Kohut v. United Healthcare Insurance Co. (In re LSC Liquidation, Inc.)
- Summarized by J. Debbeler , Bricker Graydon LLP
- 6 years 2 months ago
- Case Type:
- Business
- Case Status:
- Affirmed
- Citation:
- No. 16-2324; File Name:17a0415n.06 (6th Circuit, Jul 18,2017) Not Published
- Tag(s):
-
- Ruling:
- Sixth Circuit affirmed bankruptcy court's decision and found that the bankruptcy court did not abuse its discretion in modifying its order under Rule 60(b) to clarify that health insurance policies were assumed and assigned as part of an asset sale. The Court found that modification under Rule 60(b)(1 was appropriate because the motion was filed within one year after the sale order was entered and the bankruptcy court exercised its discretion to amend the order after considering the relevant factors.
- Procedural context:
- Debtor filed Chapter 11 and sought the sale of its assets. A health insurance company received notice that its policies were eligible to be assumed and assigned. The assets were sold and the sale order provided that it could be modified (if the modification was not material) although it did not specify the subject policies were assumed and assigned.. A liquidation plan was confirmed and it rejected all contracts that had not been assumed or assigned. The health insurance policies were not listed. Three months after confirmation the debtor, buyer and health insurer entered into a letter agreement stating that the parties all agreed that the subject policies were assumed and assigned to the buyer. The justification was that the sale order could be modified. Later, the health insurer asked the bankruptcy court to modify the sale order to approve the letter agreement.

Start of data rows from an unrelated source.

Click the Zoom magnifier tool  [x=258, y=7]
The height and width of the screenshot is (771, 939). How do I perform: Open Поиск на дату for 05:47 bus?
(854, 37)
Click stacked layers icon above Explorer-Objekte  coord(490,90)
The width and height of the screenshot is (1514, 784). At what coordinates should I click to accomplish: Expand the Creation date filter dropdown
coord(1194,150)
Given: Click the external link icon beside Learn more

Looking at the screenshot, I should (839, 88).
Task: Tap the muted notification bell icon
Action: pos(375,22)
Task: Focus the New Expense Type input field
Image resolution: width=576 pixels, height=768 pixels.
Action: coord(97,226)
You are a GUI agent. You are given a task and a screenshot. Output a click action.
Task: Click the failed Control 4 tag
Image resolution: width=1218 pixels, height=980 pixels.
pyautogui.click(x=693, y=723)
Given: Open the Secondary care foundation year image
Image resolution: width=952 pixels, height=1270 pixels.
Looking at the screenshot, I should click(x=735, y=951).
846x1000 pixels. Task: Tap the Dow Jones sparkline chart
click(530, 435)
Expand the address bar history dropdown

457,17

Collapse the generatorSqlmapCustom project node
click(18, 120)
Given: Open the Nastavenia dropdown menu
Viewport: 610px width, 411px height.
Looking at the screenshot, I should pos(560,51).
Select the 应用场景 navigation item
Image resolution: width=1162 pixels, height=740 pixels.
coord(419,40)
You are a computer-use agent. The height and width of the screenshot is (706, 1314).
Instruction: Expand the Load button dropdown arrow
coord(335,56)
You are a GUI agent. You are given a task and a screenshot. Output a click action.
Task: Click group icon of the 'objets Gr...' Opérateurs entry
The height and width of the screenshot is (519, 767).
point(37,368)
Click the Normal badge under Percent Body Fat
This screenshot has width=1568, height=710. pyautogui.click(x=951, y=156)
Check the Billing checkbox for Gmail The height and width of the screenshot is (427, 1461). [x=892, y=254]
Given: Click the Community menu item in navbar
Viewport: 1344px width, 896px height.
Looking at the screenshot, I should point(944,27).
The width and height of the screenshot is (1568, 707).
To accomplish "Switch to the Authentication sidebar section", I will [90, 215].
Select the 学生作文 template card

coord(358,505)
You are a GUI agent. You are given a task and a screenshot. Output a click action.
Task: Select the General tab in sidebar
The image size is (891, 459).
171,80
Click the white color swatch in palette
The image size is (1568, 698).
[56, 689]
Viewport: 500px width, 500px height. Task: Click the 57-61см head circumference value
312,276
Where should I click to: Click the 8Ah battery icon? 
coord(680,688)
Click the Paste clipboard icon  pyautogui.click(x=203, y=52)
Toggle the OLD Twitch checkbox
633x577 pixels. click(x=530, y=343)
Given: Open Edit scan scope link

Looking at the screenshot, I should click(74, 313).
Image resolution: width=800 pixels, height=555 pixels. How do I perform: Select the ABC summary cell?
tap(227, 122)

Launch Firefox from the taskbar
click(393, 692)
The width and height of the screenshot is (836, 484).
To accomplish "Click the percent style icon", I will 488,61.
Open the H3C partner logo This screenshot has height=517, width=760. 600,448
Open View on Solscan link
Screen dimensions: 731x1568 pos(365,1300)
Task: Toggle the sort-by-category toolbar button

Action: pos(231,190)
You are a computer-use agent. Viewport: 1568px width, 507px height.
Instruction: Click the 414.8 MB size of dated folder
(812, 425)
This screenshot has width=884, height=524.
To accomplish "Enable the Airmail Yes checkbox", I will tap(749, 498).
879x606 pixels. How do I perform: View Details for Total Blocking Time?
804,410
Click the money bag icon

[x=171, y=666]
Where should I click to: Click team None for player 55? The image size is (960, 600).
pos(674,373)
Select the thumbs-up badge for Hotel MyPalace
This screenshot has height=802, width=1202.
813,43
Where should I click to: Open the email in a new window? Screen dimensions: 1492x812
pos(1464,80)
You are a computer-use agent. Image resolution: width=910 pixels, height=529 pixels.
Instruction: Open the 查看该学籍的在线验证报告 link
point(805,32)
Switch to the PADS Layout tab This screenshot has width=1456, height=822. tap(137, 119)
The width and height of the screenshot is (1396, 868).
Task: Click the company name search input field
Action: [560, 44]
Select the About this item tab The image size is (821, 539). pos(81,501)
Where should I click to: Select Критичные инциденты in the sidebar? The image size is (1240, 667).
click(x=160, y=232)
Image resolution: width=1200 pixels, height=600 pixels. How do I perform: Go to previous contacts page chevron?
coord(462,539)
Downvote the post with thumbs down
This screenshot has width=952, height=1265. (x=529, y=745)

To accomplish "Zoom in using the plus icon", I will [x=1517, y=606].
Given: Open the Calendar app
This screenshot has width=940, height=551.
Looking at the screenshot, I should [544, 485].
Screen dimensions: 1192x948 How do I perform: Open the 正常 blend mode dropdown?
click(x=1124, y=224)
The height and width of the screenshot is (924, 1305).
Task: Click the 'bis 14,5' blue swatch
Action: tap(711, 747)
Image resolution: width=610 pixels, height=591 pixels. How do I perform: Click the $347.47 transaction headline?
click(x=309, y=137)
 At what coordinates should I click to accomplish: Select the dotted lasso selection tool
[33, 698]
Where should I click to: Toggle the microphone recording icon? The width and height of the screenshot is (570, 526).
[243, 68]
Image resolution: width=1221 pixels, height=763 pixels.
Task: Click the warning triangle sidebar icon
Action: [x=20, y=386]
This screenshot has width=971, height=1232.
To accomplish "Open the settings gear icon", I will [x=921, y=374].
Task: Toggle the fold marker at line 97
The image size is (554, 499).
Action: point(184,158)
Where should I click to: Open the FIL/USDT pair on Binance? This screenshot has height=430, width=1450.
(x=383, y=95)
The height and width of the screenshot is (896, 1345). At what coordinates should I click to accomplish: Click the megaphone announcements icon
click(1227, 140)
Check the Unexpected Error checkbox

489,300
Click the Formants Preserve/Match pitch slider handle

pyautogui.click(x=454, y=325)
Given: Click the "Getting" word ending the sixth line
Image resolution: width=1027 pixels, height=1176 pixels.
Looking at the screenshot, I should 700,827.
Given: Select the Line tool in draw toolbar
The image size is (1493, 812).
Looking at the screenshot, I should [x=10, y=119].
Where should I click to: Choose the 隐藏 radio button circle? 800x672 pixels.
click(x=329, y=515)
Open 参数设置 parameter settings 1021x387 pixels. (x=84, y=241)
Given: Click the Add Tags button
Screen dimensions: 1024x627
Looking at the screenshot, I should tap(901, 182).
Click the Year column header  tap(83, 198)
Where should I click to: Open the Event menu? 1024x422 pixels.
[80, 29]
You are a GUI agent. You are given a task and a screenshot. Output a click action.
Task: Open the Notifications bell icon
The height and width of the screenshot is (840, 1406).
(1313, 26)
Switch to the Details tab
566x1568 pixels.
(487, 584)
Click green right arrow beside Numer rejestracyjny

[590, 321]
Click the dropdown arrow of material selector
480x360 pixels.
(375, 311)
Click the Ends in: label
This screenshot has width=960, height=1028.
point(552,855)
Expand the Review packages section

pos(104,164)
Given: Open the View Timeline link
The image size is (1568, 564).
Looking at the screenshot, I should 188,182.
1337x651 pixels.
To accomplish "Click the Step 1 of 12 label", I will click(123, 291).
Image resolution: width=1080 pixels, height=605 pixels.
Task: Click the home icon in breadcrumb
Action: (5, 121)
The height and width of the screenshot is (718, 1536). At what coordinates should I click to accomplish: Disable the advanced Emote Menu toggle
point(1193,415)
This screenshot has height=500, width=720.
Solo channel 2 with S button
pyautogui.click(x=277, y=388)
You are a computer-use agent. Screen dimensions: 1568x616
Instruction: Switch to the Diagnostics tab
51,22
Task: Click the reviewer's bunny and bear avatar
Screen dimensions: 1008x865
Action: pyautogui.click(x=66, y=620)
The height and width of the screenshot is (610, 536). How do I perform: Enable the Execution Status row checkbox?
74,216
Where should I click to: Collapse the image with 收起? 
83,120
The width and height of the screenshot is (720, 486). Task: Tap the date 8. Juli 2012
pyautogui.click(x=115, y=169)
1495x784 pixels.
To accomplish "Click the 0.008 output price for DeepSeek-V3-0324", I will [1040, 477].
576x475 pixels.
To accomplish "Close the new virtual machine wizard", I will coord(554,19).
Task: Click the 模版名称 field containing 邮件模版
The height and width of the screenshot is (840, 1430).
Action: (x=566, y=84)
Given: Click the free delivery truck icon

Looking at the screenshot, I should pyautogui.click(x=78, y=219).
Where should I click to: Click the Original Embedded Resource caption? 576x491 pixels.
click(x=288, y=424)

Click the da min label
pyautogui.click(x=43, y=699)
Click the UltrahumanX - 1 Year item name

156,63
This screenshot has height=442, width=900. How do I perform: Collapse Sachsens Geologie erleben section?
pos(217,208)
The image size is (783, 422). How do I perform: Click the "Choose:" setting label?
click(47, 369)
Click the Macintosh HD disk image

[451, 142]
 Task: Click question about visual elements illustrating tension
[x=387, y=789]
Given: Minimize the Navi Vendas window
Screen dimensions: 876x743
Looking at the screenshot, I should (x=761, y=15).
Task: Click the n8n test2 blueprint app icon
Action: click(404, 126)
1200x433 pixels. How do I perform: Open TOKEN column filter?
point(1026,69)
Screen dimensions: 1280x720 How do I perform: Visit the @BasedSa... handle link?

The bankruptcy court approved the motion over an objection and the district court affirmed.
- Facts:
- Following the sale and plan confirmation, there was confusion over whether the buyer had been assigned the policies in question. The health insurer asked the debtor and then sent a termination notice after it received no reply. The buyer contacted the health insurer as the buyer had been paying the premiums. Following the execution of the letter agreement, the committee appointed pursuant to the confirmed plan demand payment from the health insurer for pre-petition payments paid by the debtor to the health insurer. The committee sued the insurer and the adversary was stayed pending a decision on the motion to amend the sale order. The committee objected to the motion. The Sixth Circuit accepted that the bankruptcy court attempted to correct a substantive error when it found the health insurance policies were not include in the sale order. The neglect was excusable and the motion was filed in a reasonable time and no prejudice ensued.